◆ EXERCISE DETAILS
With the pictures left out, please write out exactly each line from the one containing "Viewport: 1024px width, 914px height." through the end of the material.
───── RECORDS ─────
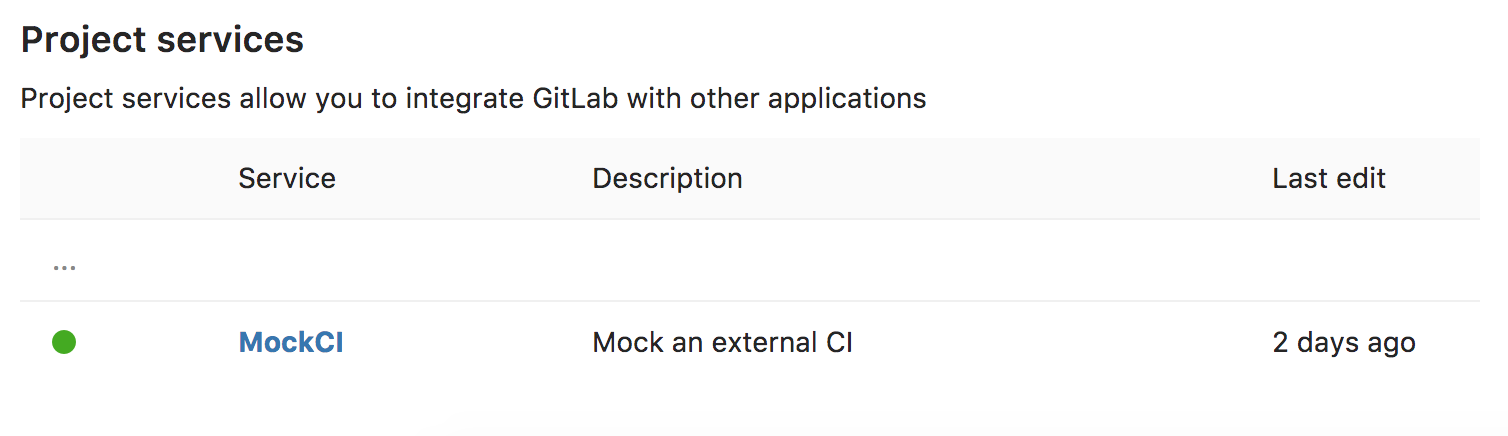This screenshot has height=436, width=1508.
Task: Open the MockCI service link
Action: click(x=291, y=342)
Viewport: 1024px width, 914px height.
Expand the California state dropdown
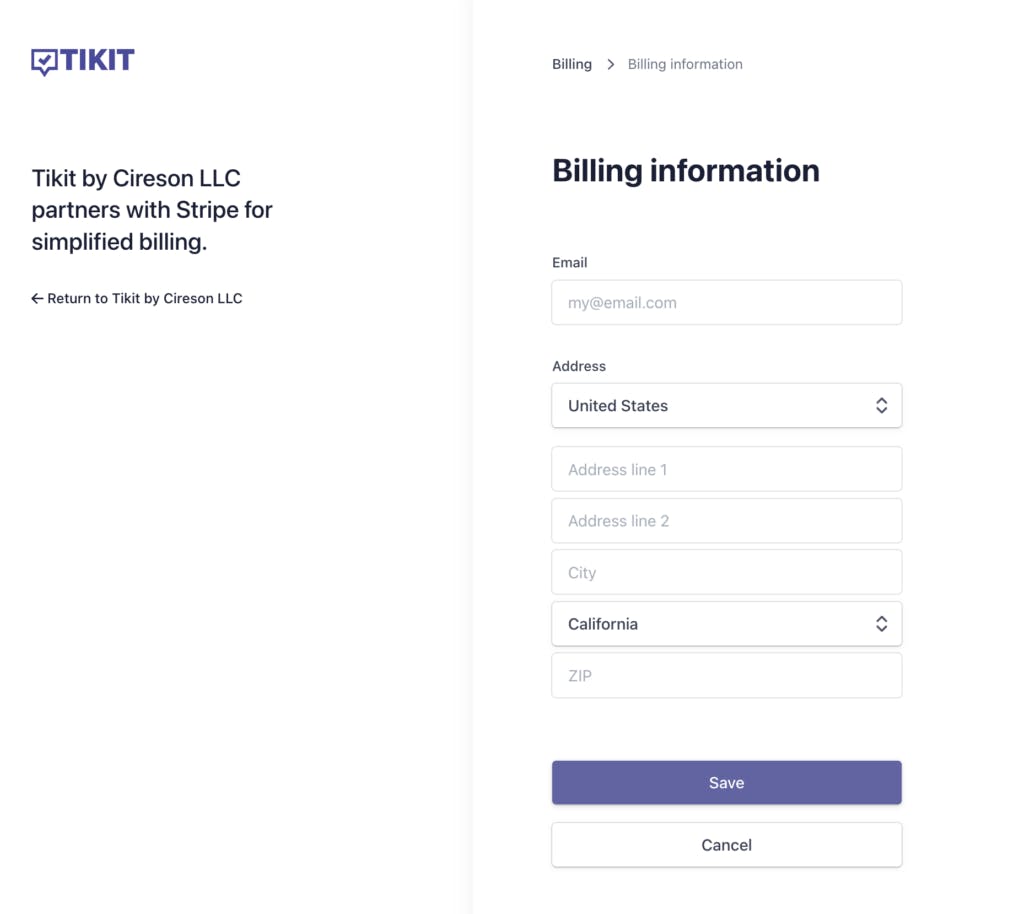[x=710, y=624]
─────
◆ COMPLETED EXERCISE
Viewport: 1024px width, 914px height.
Expand the California state dropdown
[x=710, y=624]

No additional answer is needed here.